De même, on laissera au lecteur curieux le soin de juger par lui-même la valeur à accorder aux rappels historiques sur les théories racistes et réactionnaires du début du XXe siècle et sur la chasse aux sorcières communistes dans les universités américaines au lendemain de la Seconde Guerre mondiale, car ces détours ne servent au bout du compte qu’à tirer une « leçon » : « la panique morale d’aujourd’hui au sujet des wokes, que l’on nous présente comme un tout nouveau fléau, s’inscrit donc dans cette longue tradition paranoïaque qui a pris pour cible les francs-maçons, les catholiques, les Juifs, les homosexuels et les communistes, réels ou fantasmés » (p. 84). Remarquons au passage que Dupuis-Déri reproche à ses adversaires qualifiés de « polémistes » de pratiquer l’hyperbole, figure de style qu’il n’hésite pourtant pas à mettre amplement en oeuvre. Surtout, on ne sait pas comment la critique des wokes « s’inscrit » dans cette « tradition ». Par quels relais, penseurs ou institutions ? Le mystère est complet et la juxtaposition d’éléments séparés par des décennies et parfois des siècles entiers est arbitraire. L’auteur n’hésite pas à épingler au passage le polémiste français Éric Zemmour (p. 85) dont on se surprend à lire soudain le nom dans une section consacrée à l’histoire du monde académique américain des années 1950.

L’auteur enchaîne avec les contestations étudiantes des années 1960, contestations parfois violentes, qui lui permettent de produire un autre type de rapprochement : « en comparaison avec les années 1960, la situation sur les campus est donc aujourd’hui très calme, vraiment très calme » (p. 89).
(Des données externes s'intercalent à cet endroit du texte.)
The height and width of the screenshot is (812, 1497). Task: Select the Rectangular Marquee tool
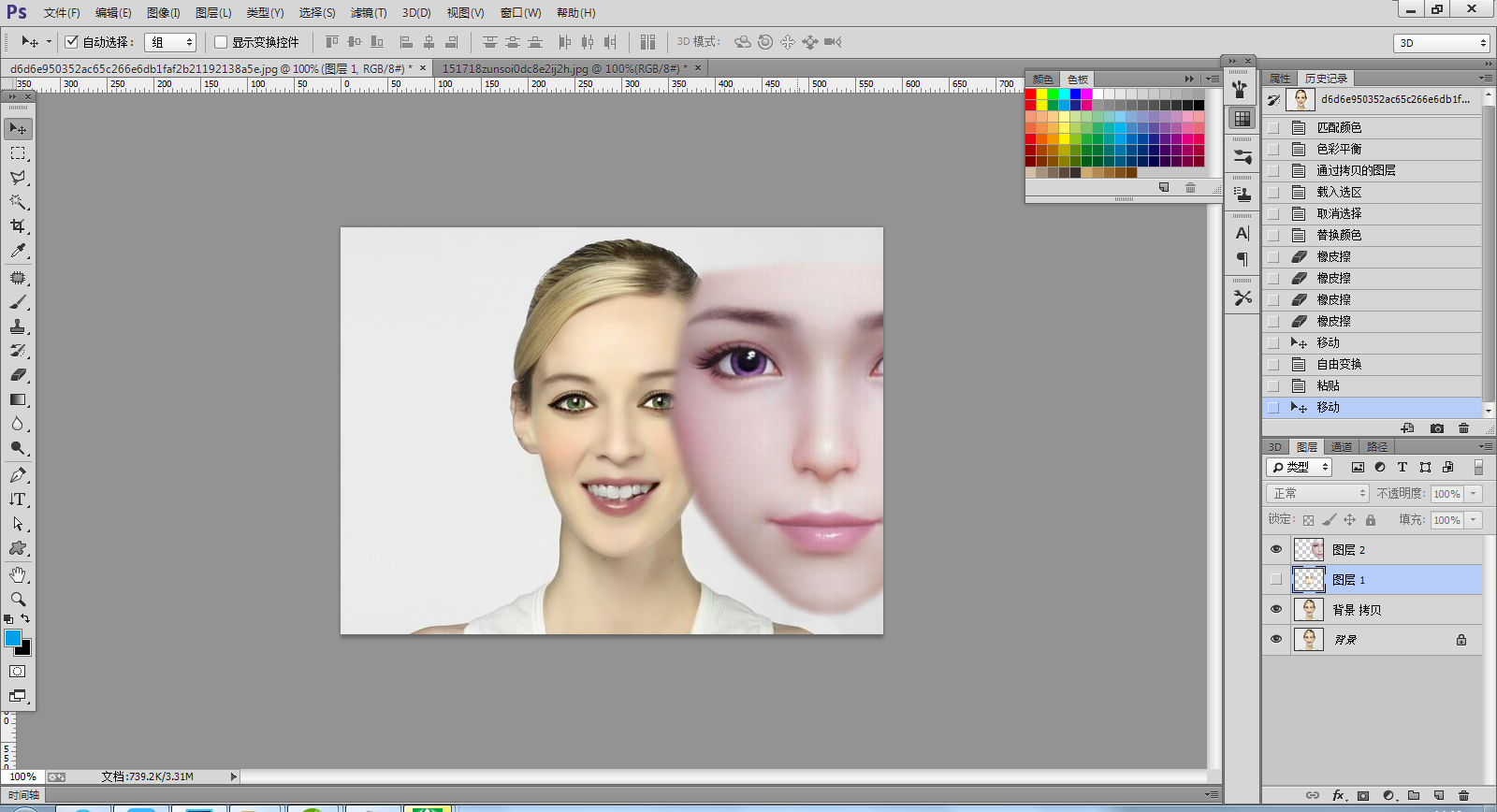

Qu’est-ce que cela est censé démontrer ? Qu’on devrait s’estimer chanceux ? On renoue évidemment ici avec le sophisme du « rien de nouveau sous le soleil » qui ne démontre rien, car le rappel du passé n’est jamais un argument valide pour justifier le présent et encore moins le futur. Surtout, à suivre les raisonnements de Dupuis-Déri fondés sur « l’histoire », on ne devrait pas s’inquiéter du retour en force des inégalités sociales, car il y a toujours eu dans le passé le plus lointain des groupes défavorisés. Mieux : d’aucuns pourraient même raisonner comme l’auteur et prétendre qu’elles sont moins grandes de nos jours que dans la Rome antique. La violence faite aux femmes et la guerre ? Rien de neuf non plus selon la « logique » du politologue.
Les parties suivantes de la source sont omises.